A avaliação também é vista e entendida como uma forma de controle ou regulação do Estado e do mercado em seus aspectos negativos. Nesse caso, confunde-se, entre os estudantes brasileiros, com os exames nacionais, o Provão, que são caracterizados como uma avaliação vertical, de cima para baixo, que faz ranqueamento entre universidades. Não vem para melhorar, mas para excluir as universidades públicas das verbas destinadas à educação. O governo que adota essa forma de avaliação é visto como gerenciador. O Provão, ou avaliação do Ministério da Educação, seria insuficiente para avaliar as instituições e estaria voltado para a privatização das universidades. Além disso, é uma avaliação que rotula para comparar, uma avaliação classificatória que pode, segundo os estudantes, prejudicar o futuro profissional, por se tratar de um processo que gera competição, contrapondo as IES dentro de parâmetros de qualidade.

Os exames nacionais (Provão/BR) são, no entanto, representados de forma positiva por outros estudantes, que os vêem como uma grande arma para a melhoria do ensino. Alguns pensam que deve ser fiscalizado o uso dessa avaliação na contratação do profissional, porque ela faz o controle da situação das universidades quanto à estrutura e qualidade de ensino. Para eles, a punição seria vantajosa para o governo, e esse formato de avaliação seria necessário porque identificaria universidades que não possuem estrutura para formar bons profissionais. Desse modo, o Provão, ou avaliação do MEC, é importante.

Um dos efeitos da avaliação seria a adequação da universidades às demandas do mercado e das novas tecnologias. As universidades devem atender ao mercado. A avaliação gera uma imagem positiva da universidade porque os resultados são publicados e a sociedade precisa conhecê-los. As pessoas são informadas sobre a universidade e isso traz credibilidade e legitimidade aos cursos, bem como segurança sobre a qualidade que está sendo aferida. Ou seja, avaliar serve para comparar, e é importante estabelecer qualidade na comparação entre as IES, pois o fomento da competitividade gera melhorias.

AVALIAÇÃO EDUCACIONAL E DA APRENDIZAGEM

A categoria da avaliação educacional mostra a compreensão dos estudantes sobre a avaliação da aprendizagem na universidade (Tab.1). Para eles, sob o aspecto positivo, a avaliação, como tem sido feita, cria maior mobilidade para o professor entre as especificidades de cada curso, de cada aluno. Em geral todos os docentes seguem mais ou menos um padrão. As notas dos alunos nas provas refletem bem o conhecimento destes, portanto, esse é um método muito eficaz para medir o conhecimento dos alunos.

O QUE FAZER
[A] Reescreva a parte do trecho que começa nas palavras "Os exames nacionais (Provão/BR)" e termina depois de "MEC, é importante.", trocando "MEC" por "Ministério da Educação".
[B] De acordo com o trecho, por que a avaliação gera uma imagem positiva da universidade?
[C] Liste tudo o que, segundo o trecho, o fato de as pessoas serem informadas sobre a universidade traz.
O material que vem depois não tem relação com o trecho.

DADOS FORNECIDOS
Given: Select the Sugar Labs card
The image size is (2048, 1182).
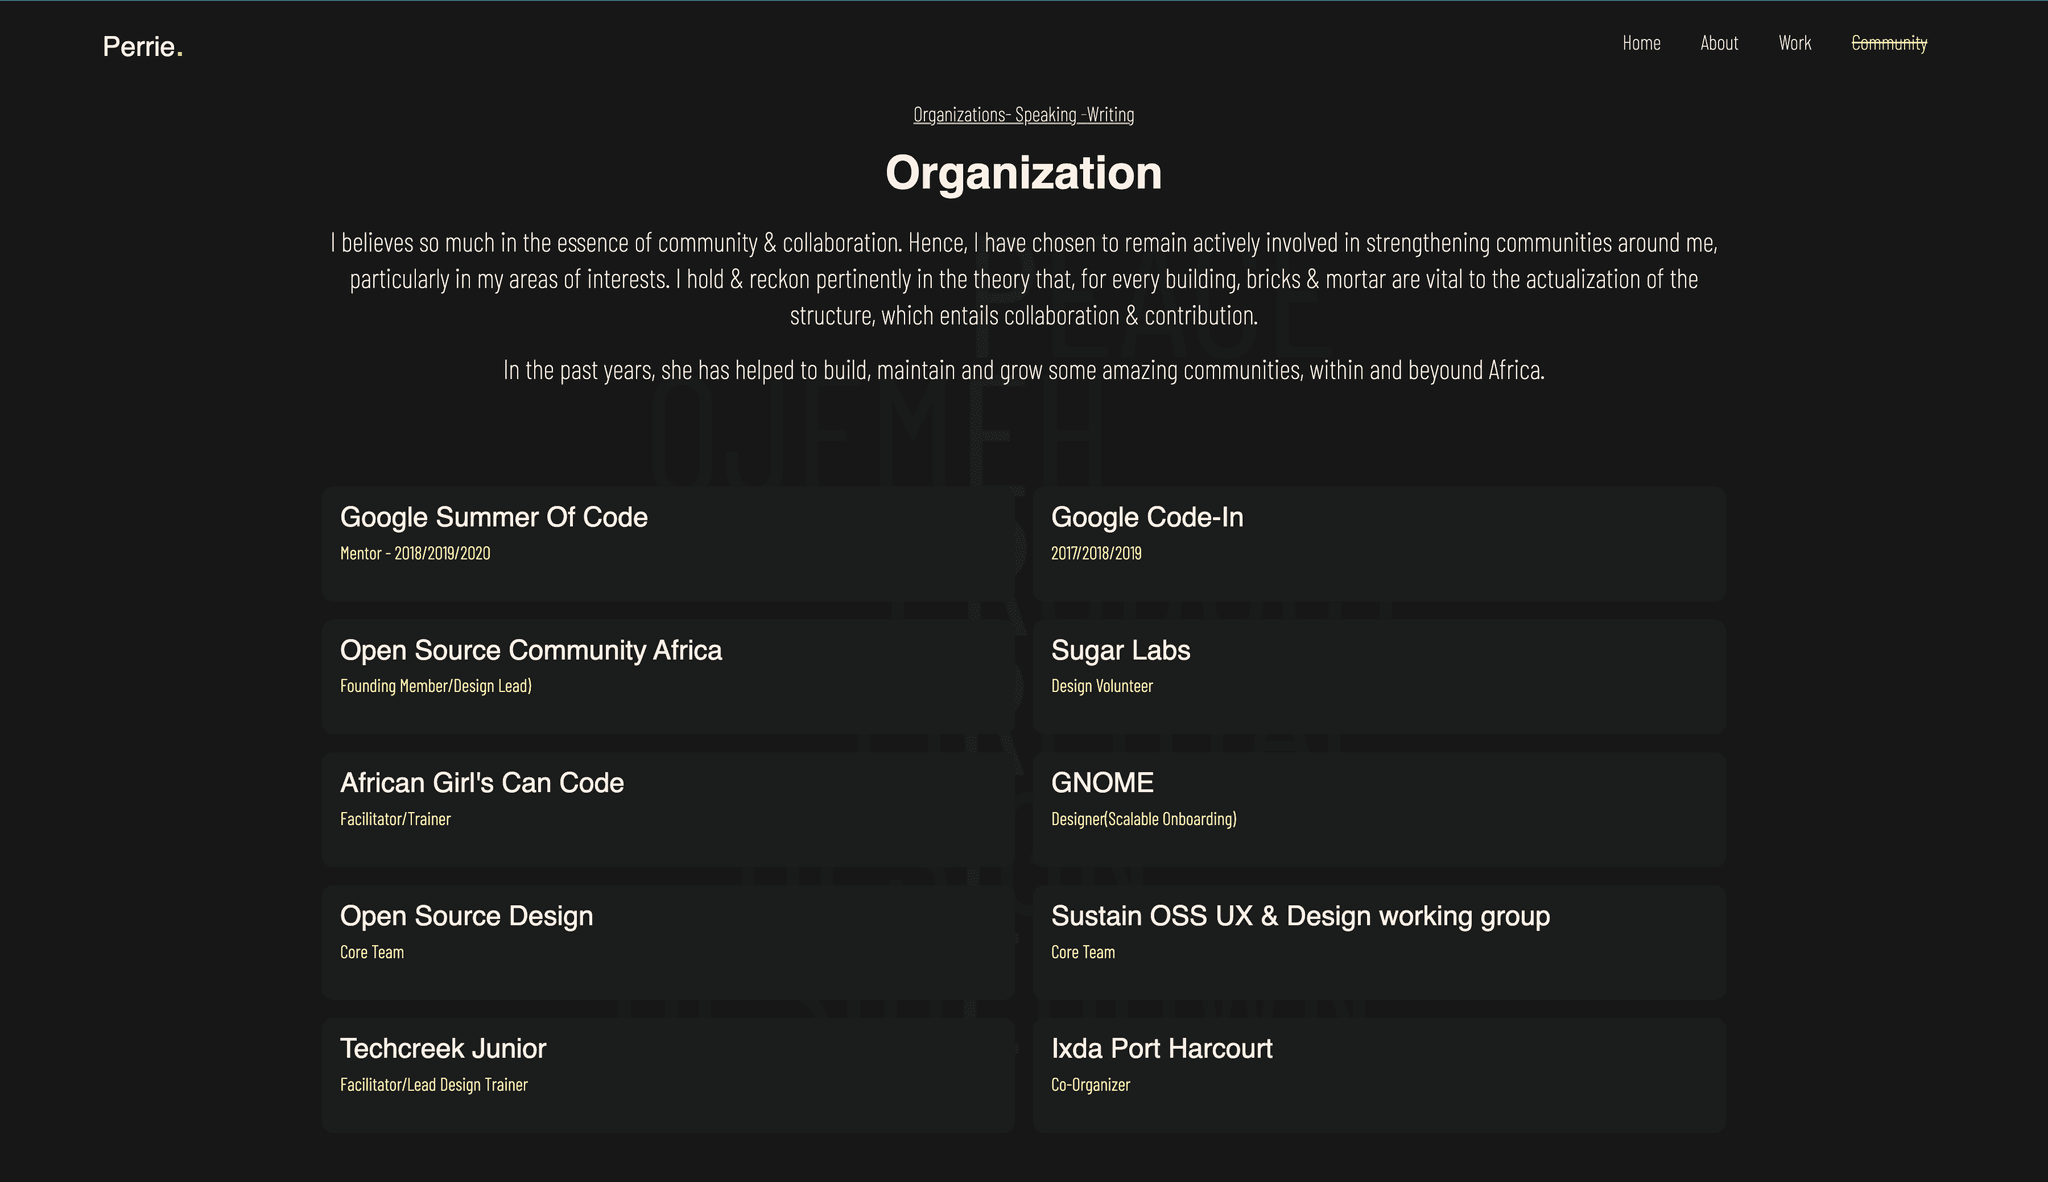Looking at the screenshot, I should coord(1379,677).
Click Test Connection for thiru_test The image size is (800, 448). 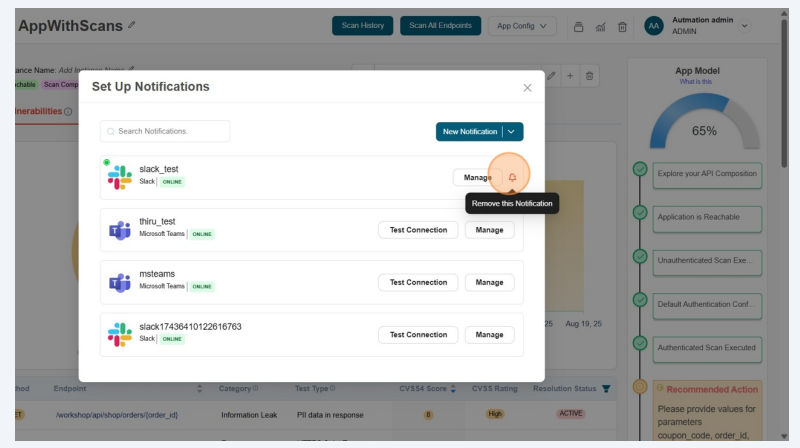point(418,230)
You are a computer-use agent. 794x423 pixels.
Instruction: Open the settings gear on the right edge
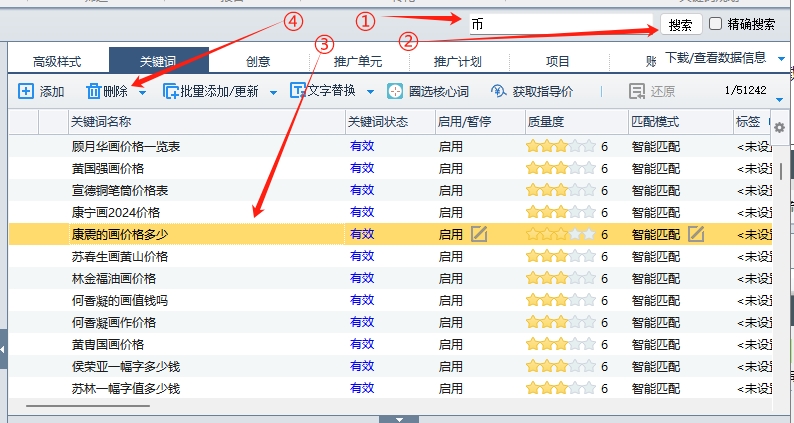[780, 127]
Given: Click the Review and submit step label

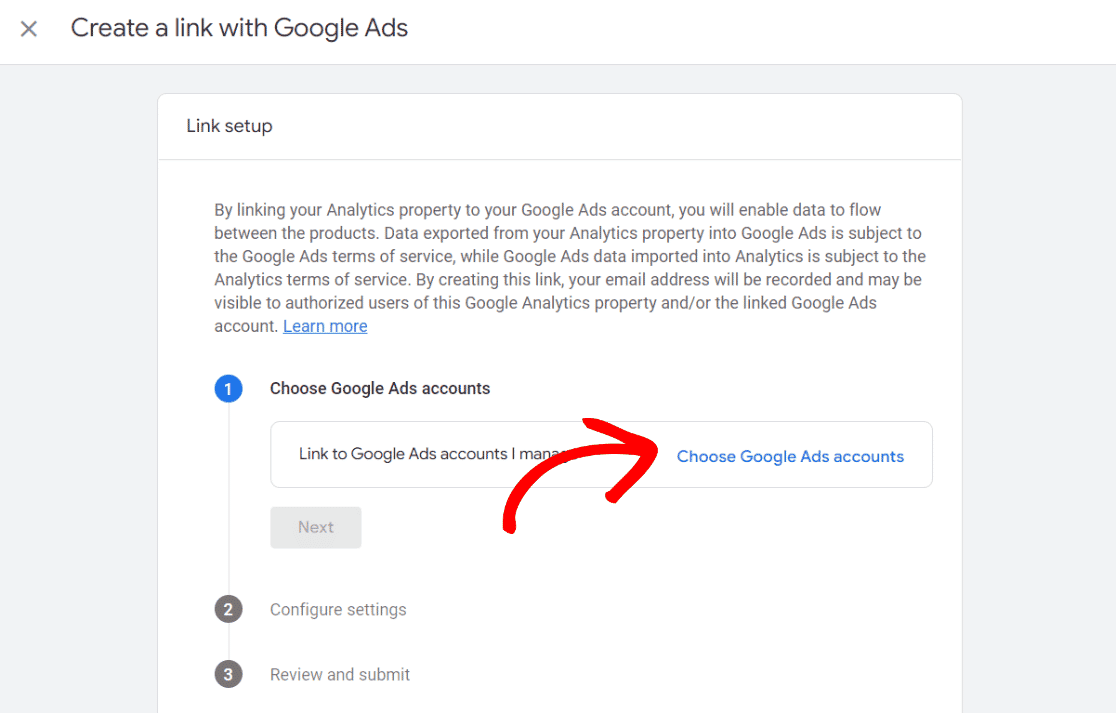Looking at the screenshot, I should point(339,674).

RESPOSTAS CORRETAS
[A]
Os exames nacionais (Provão/BR) são, no entanto, representados de forma positiva por outros estudantes, que os vêem como uma grande arma para a melhoria do ensino. Alguns pensam que deve ser fiscalizado o uso dessa avaliação na contratação do profissional, porque ela faz o controle da situação das universidades quanto à estrutura e qualidade de ensino. Para eles, a punição seria vantajosa para o governo, e esse formato de avaliação seria necessário porque identificaria universidades que não possuem estrutura para formar bons profissionais. Desse modo, o Provão, ou avaliação do Ministério da Educação, é importante.

[B] Porque os resultados são publicados e a sociedade precisa conhecê-los. Assim, as pessoas ficam informadas sobre a universidade, o que traz credibilidade e legitimidade aos cursos e segurança sobre a qualidade aferida.

[C] Credibilidade aos cursos; legitimidade aos cursos; segurança sobre a qualidade que está sendo aferida.